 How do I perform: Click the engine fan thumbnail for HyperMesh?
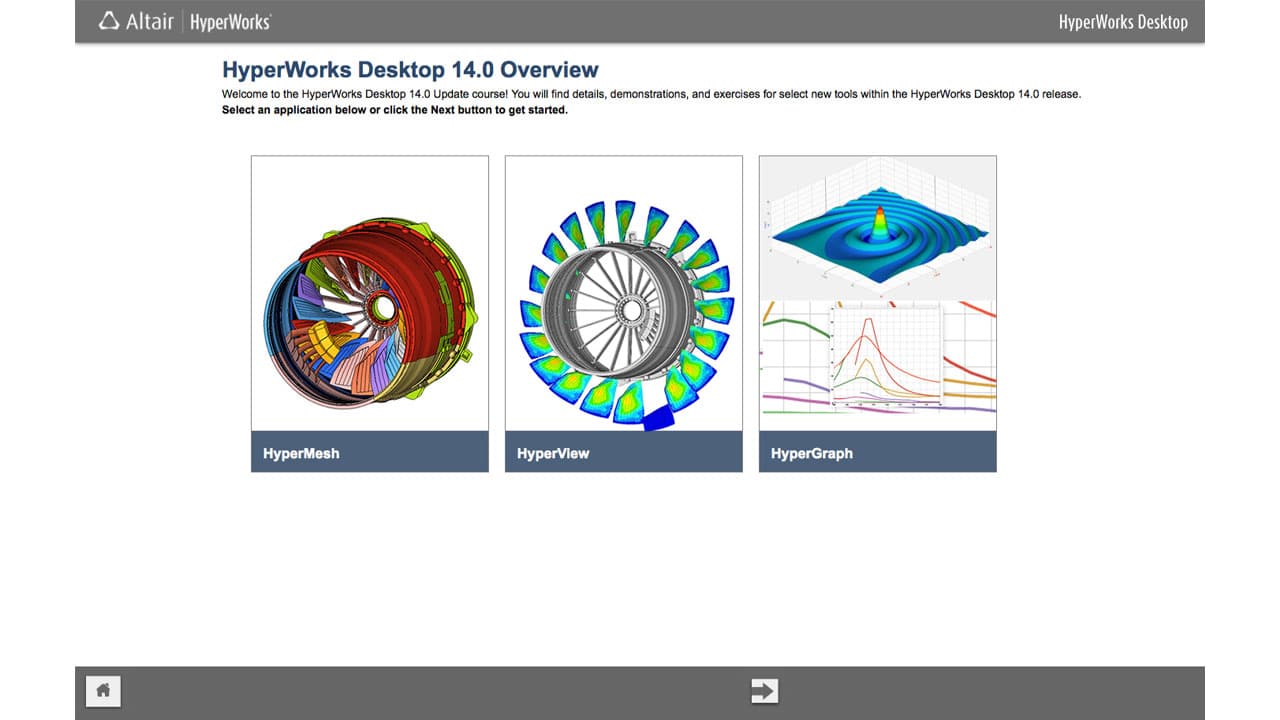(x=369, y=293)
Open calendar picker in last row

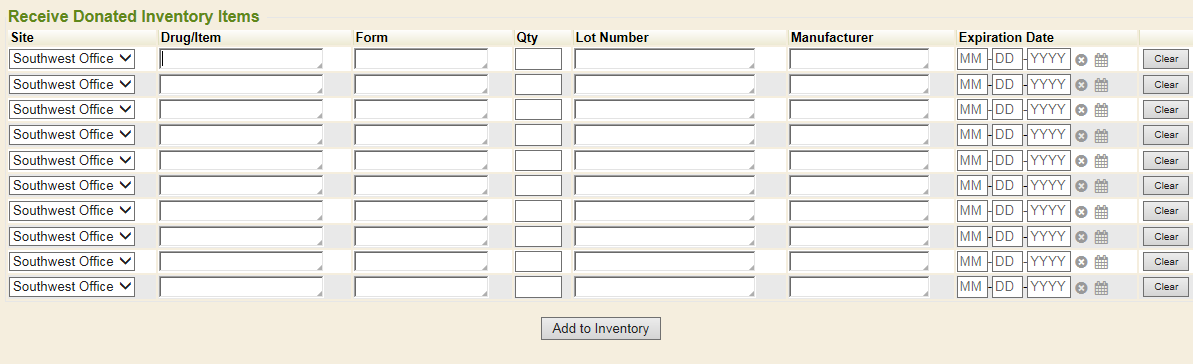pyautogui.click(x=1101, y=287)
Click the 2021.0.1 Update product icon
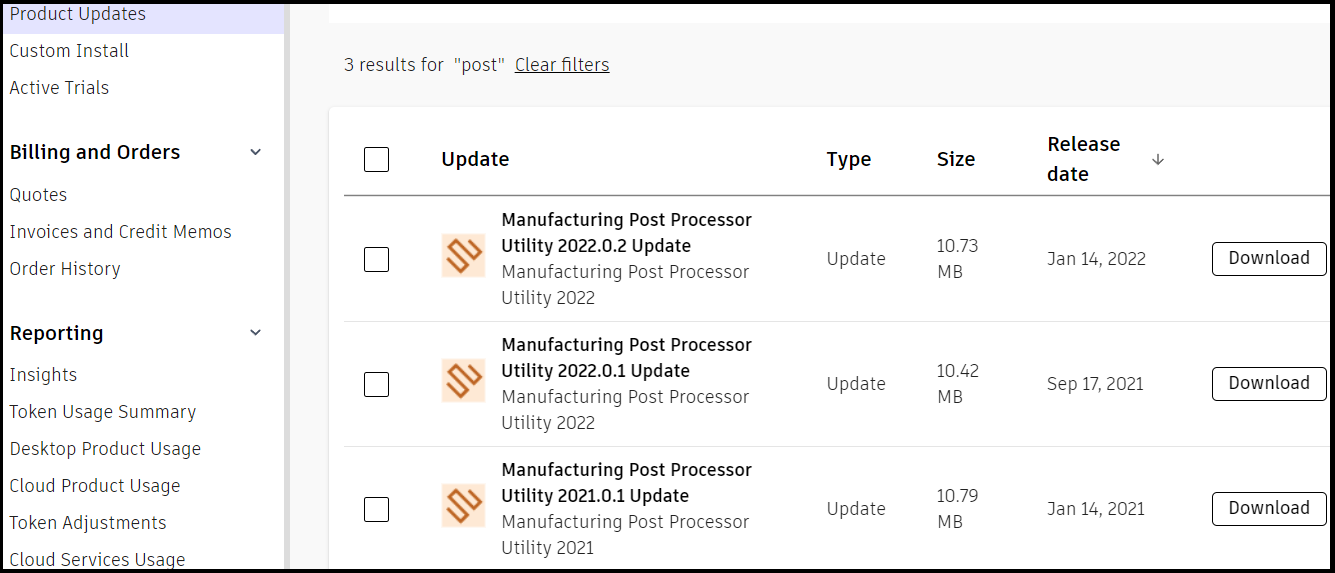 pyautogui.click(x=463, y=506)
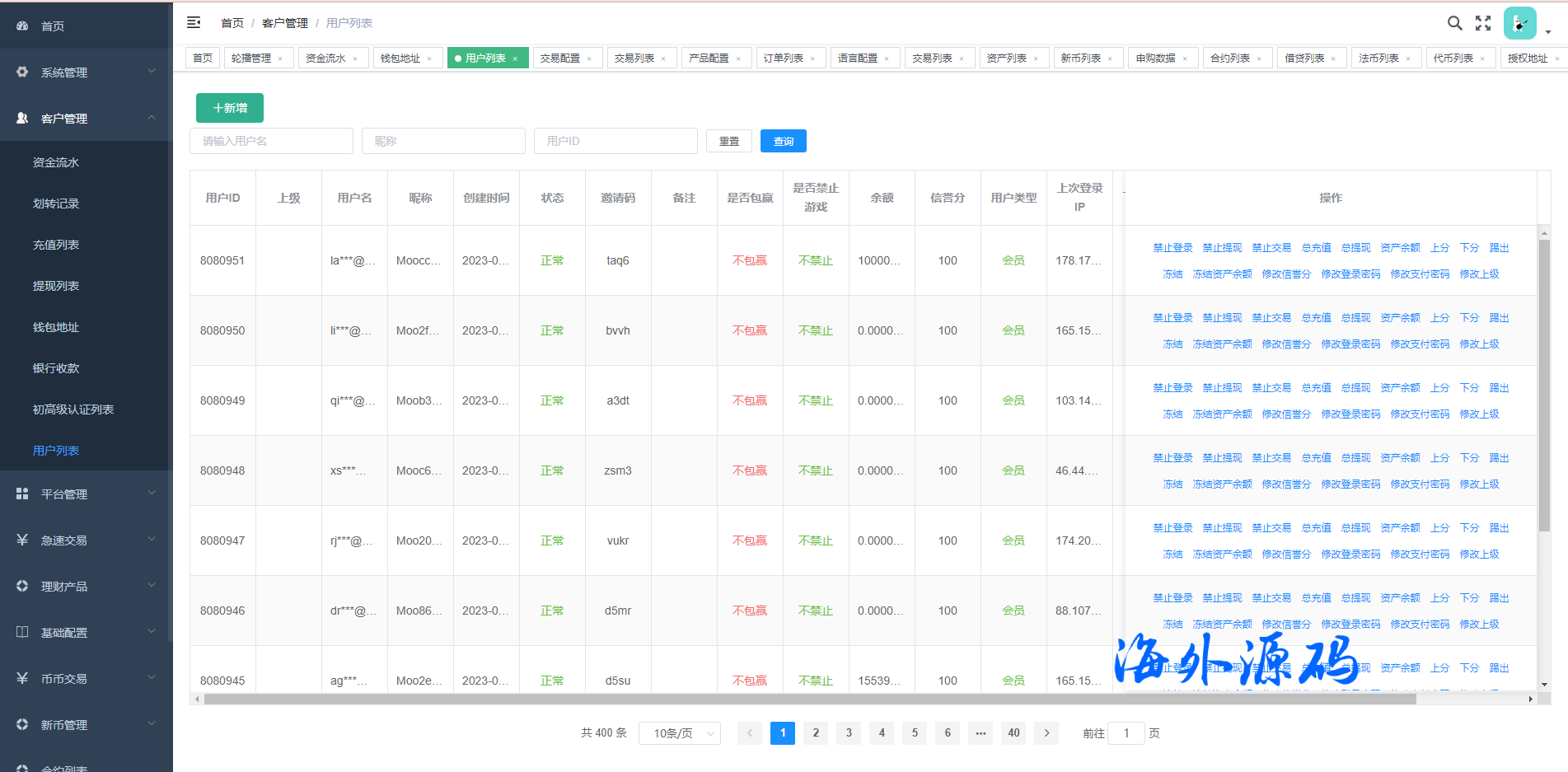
#####
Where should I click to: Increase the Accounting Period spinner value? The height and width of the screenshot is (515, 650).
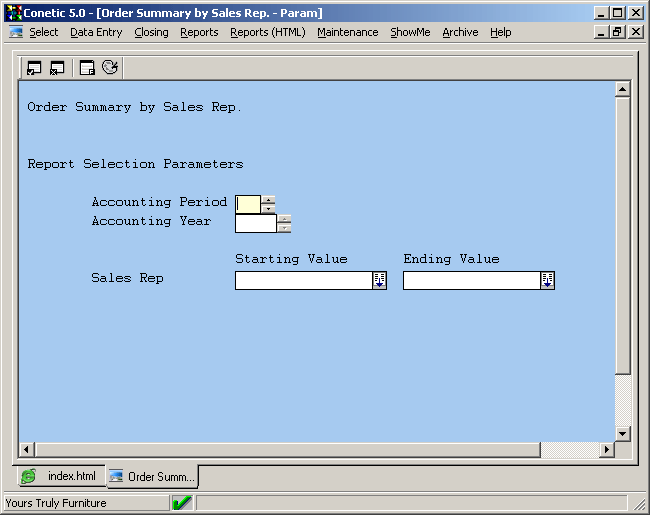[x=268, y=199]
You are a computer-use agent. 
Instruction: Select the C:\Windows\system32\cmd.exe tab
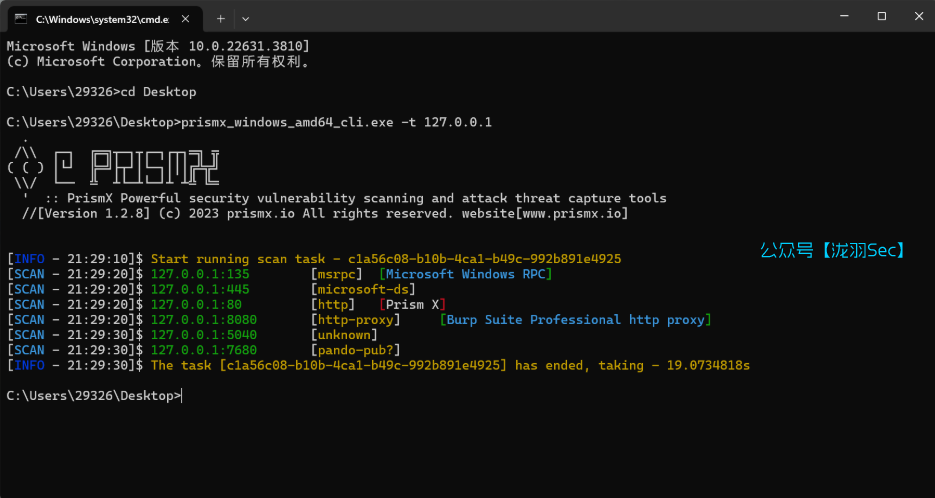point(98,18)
#####
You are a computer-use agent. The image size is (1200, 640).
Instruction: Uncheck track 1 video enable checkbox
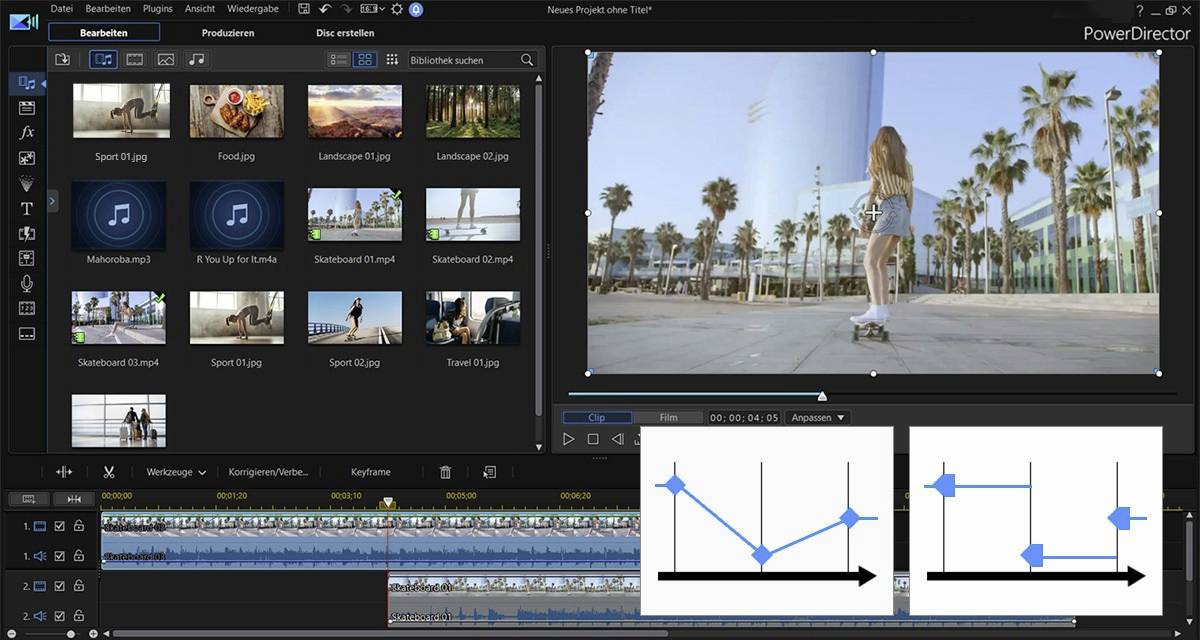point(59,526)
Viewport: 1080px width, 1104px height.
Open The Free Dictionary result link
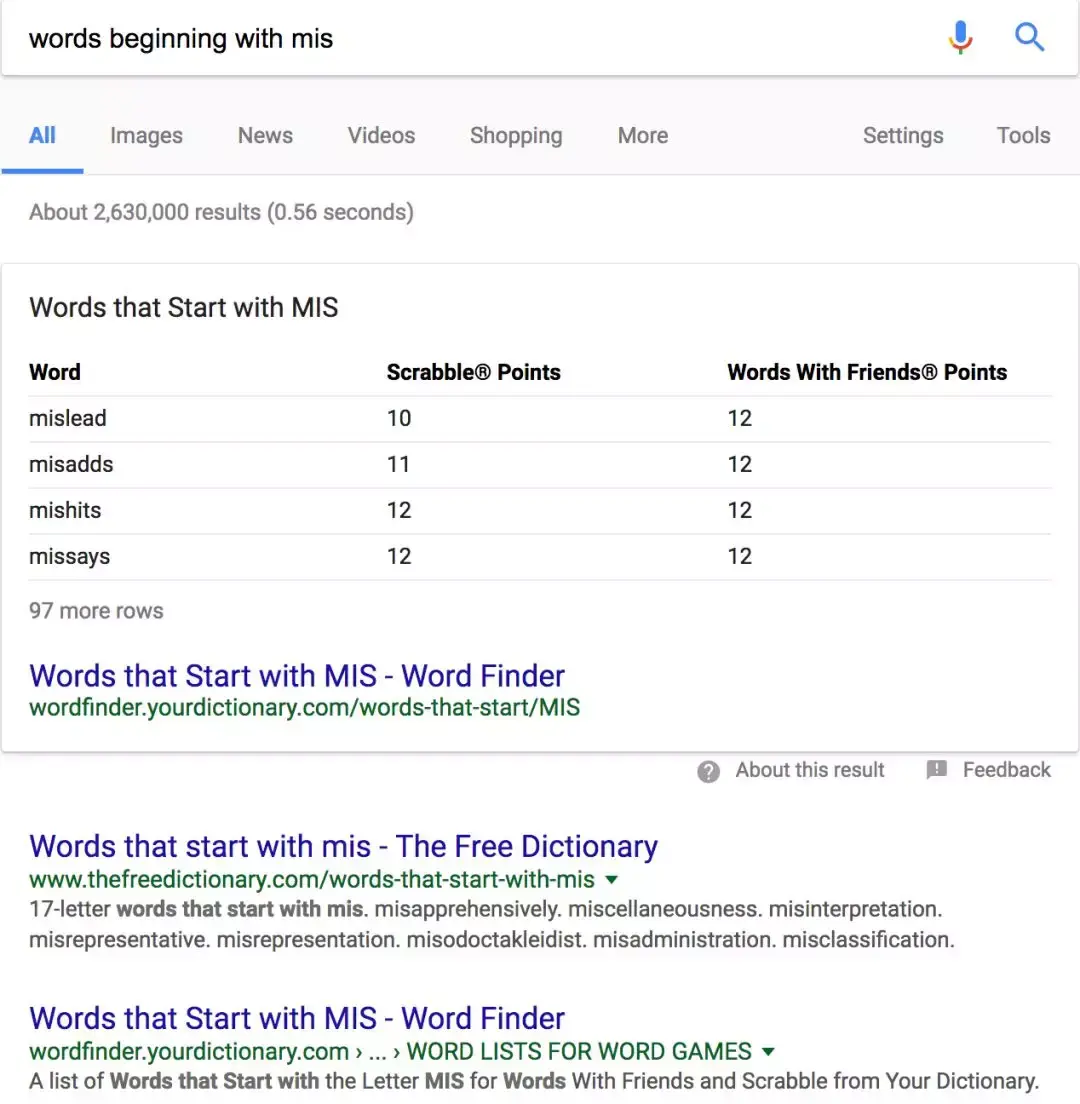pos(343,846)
#####
> **STATED TASK**
Starting at the line that contains "How do I perform: Click" and ending after the line that contains "pyautogui.click(x=463, y=506)", write the data out again with "calendar picker" switched to "date picker" and everything else unchanged. Leave the pictures out of your answer.

> **THE OUTPUT**
 How do I perform: Click the engine fan thumbnail for HyperMesh?
(x=369, y=293)
Open date picker in last row

pyautogui.click(x=1101, y=287)
Click the 2021.0.1 Update product icon
 pyautogui.click(x=463, y=506)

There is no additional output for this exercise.